07-31-2017, 04:18 AM
Hey Todd. I do love me some religious, confessional themes, especially when they're mixed with just the right amount of cynicism and blasphemy.
Hope this helps. Always enjoy reading you!
Lizzie
(07-28-2017, 11:44 PM)Todd Wrote: It won’t be like the preachers say. -- comma at the end here?There is some imagery in the middle bit, but it's not surprising. I'd try to distill the essence of what you're trying to say in a couple of good metaphors/images. I just find the middle too telly, basically. It seems like you have a lot of ideas in this one that are still being worked out.
As they strut like college boys with their father
into the whorehouse of their imaginings. -- Strong start. I love the themes of cronyism, corruption, and smug entitlement. Preachers as trust fund babies getting through Yale on their dad's money and reputation despite abysmal grades and a rape conviction. Reads like the ultimate expression of privilege.
God is not concerned -- like the line break and stanza break here so that the statement could be combined with both lines surrounding it.

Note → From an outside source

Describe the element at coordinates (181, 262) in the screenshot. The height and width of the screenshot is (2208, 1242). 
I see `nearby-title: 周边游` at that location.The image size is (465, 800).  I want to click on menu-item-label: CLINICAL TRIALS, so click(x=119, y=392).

with a back ache in South Carolina, -- Maybe Georgia? It sounds better to me with fewer syllables.
nor does He speak in the voice
of your wife through a radio transmitter.
If light is simply His self-revelation, -- this is a dramatic turn away from the immediacy of the previous stanzas. Honestly, I find the change of voice jarring.
and at a word galaxies spun out stars,
an explosion of so many dying fireflies. -- This stanza is not a complete sentence.
If breath from His anthropomorphic lungs -- starting to tune out. I think it's the slightly sermony voice I'm hearing that's triggering an automatic sleep response. It's conditioning.![]()
filled our lungs, so that we would also speak,
become His image in resounding echo,
then when we hear that whisper,
the infinite will settle on our tongue
a brand unquenchable. I found
it to be like an envelope torn open, -- re-engaging here, where the personal comes back to the forefront.
contents spilled out--a forgotten detail
never learned, like a string
never tied to an invisible finger. -- mind bending -- good way to show something that can't really be shown.
There was only the name of a stranger,
her life in an intricate script,
a half-brother, my likely schizophrenia, -- I like the stranger and the allusion to a kind of ecstatic experience, but I don't know what the allusion to a woman and a half brother add to the scene. Makes me feel like part of the story is missing, since we just mention and move away.
and the pressure to write it all down. -- This is a nice visual of someone like the apostle Paul being compelled to write. I like this a lot.
The next day, she existed, Ex nilhio, -- makes me think of how we create reality through language -- once you name something, label it, you see it everywhere. I don't think you need a comma after "day."
like a conjuror's trick, or a book -- don't need a comma after "trick."
I had already read. The world wobbled
like a top, and I couldn’t return to silence
no matter how I covered my ears.
Hope this helps. Always enjoy reading you!